Output only the lines that run from the line holding "Given: Set fill to none mode" to the end of the data below, including both ends, without any pictures.
== Segment start ==
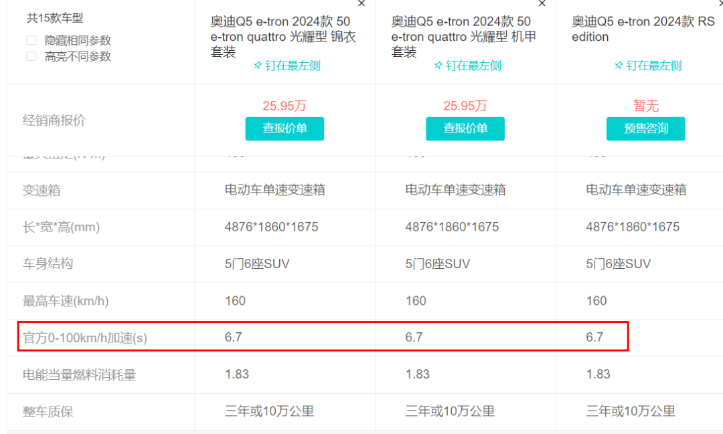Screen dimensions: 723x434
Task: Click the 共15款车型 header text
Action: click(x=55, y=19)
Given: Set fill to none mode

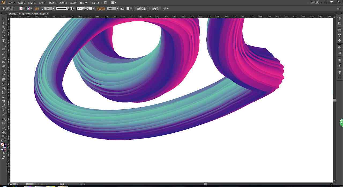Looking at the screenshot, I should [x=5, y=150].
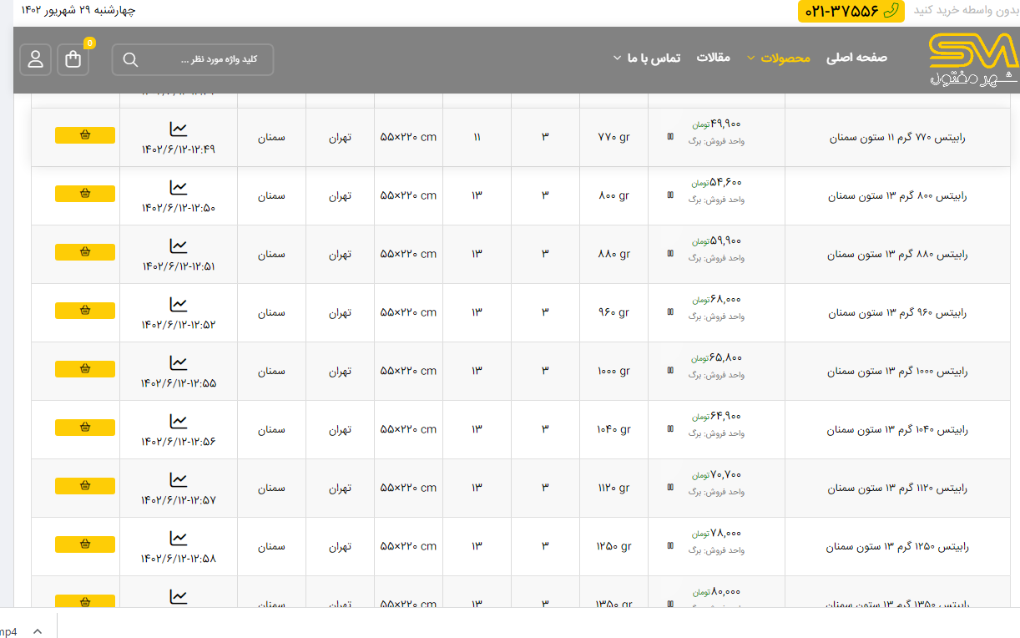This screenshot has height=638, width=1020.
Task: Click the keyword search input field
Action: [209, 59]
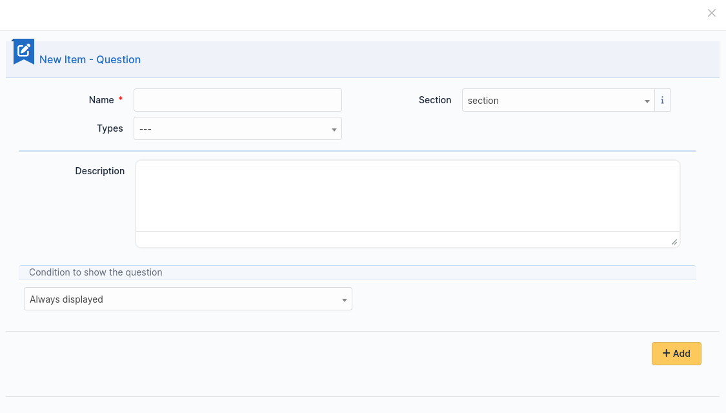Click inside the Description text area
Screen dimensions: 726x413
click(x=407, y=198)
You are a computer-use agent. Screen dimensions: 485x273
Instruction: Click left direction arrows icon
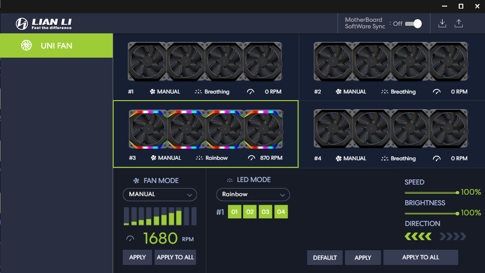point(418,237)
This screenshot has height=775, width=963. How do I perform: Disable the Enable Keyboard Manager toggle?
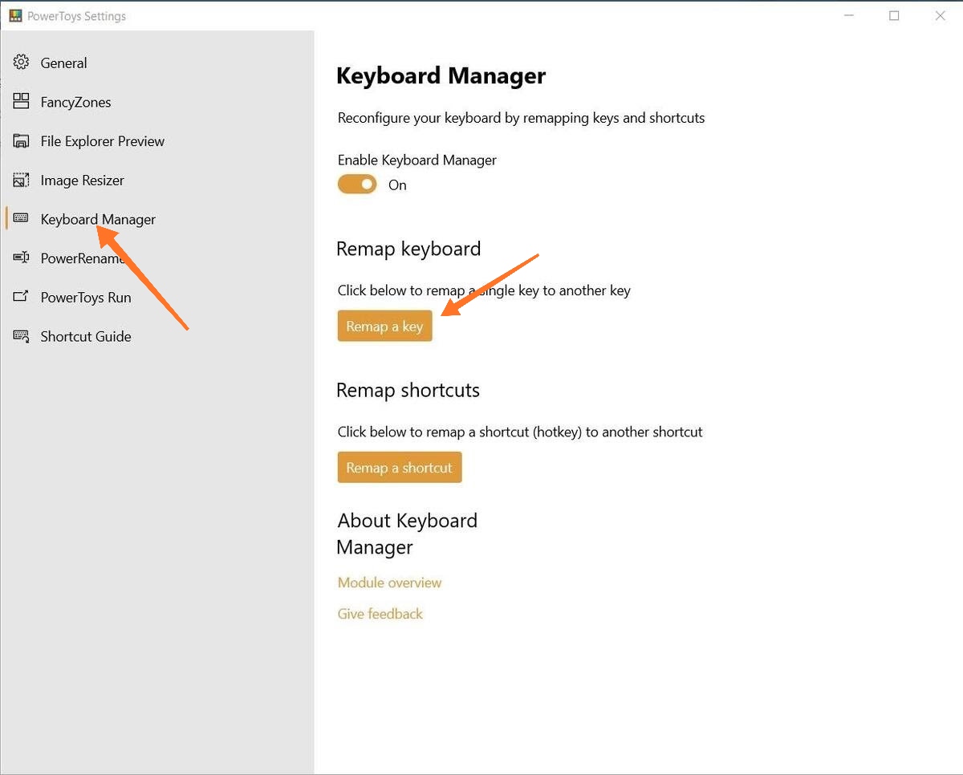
== Segment end ==
_Output for this task_
Given: Set fill to none mode

Looking at the screenshot, I should [x=5, y=150].
This screenshot has height=638, width=1020.
Task: Click the keyword search input field
Action: [209, 59]
Click inside the Description text area
Screen dimensions: 726x413
click(x=407, y=198)
You are a computer-use agent. Screen dimensions: 485x273
Instruction: Click left direction arrows icon
point(418,237)
This screenshot has height=775, width=963. How do I perform: Disable the Enable Keyboard Manager toggle?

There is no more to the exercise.